Dietikon
Frage an den ältesten Dietiker: «Herr Klenk, wie wird man 102?»

Karl Klenk, der älteste Einwohner der Stadt, zeigt fast keine Alterserscheinungen. An seinem 102. Geburtstag teilt er seine Gesundheitstipps mit allen, die auch so alt werden möchten.

Sophie Rüesch
Merken
Drucken
Teilen
Karl Klenk hat bis heute keinen Tropfen Bier getrunken. Foto: Rue

Karl Klenk hat bis heute keinen Tropfen Bier getrunken. Foto: Rue

Karl Klenk wartet am Eingang seines Einfamilienhäuschens an der Dietiker Holzmattstrasse. Auf dem Weg zu seinen Gartenbeeten, die er mittlerweile mit der Hilfe des Sigrists der reformierten Kirche bestellt, bückt er sich, um einen verfaulten Apfel aufzulesen. Treffsicher versenkt er ihn im Komposthaufen hinter den Gemüsebeeten. «Es geht alles etwas langsamer und mühsamer», sagt er. «Aber es geht noch alles.»
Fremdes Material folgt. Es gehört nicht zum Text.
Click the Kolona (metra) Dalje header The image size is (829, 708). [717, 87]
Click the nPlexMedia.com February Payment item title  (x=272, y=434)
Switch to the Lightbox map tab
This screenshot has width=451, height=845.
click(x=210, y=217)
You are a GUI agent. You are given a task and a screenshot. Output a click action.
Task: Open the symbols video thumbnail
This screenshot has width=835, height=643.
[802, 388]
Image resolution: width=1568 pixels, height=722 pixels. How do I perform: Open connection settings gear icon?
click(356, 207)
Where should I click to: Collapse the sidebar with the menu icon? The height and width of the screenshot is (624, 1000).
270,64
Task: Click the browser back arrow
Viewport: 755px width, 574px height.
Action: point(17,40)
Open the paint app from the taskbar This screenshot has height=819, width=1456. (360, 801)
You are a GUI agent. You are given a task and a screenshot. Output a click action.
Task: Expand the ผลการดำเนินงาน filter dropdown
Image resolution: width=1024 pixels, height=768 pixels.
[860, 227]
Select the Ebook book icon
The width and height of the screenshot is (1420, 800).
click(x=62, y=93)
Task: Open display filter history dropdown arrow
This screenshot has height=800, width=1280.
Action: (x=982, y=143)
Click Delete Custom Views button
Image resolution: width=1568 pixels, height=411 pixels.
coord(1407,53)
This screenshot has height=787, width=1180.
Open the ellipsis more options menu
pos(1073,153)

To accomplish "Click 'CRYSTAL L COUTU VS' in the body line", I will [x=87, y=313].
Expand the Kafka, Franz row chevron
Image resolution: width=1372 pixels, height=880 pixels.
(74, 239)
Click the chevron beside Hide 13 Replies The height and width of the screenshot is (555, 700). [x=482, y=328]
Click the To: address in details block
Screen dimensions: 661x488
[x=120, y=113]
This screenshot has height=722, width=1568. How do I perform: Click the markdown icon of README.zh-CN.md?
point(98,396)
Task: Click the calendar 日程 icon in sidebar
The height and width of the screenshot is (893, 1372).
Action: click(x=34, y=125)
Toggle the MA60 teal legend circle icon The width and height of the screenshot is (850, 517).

Heute wird Karl Klenk 102 Jahre alt. Auch wenn er mittlerweile etwas gebückter geht als auch schon – sein hohes Alter merkt man ihm kaum an. Im Geiste wirkt der Dietiker Ehrenbürger vif wie eh und je. Und er denkt nicht daran, vom Leben loszulassen: «Von mir aus könnte es gerne noch ein paar Jahre so weitergehen», sagt er und lacht. Wer sich nun fragt, wie man so unbeschadet so lange leben kann, dem gibt Karl Klenk gerne Auskunft:

Gene : «Das Allerwichtigste kann man leider selber gar nicht beeinflussen, denn es sind dies die Erbanlagen. Man müsste also bei der Geburt die richtigen Eltern auswählen können, keine solchen, die Herzfehler, Bluthochdruck und andere Krankheiten weitervererben!»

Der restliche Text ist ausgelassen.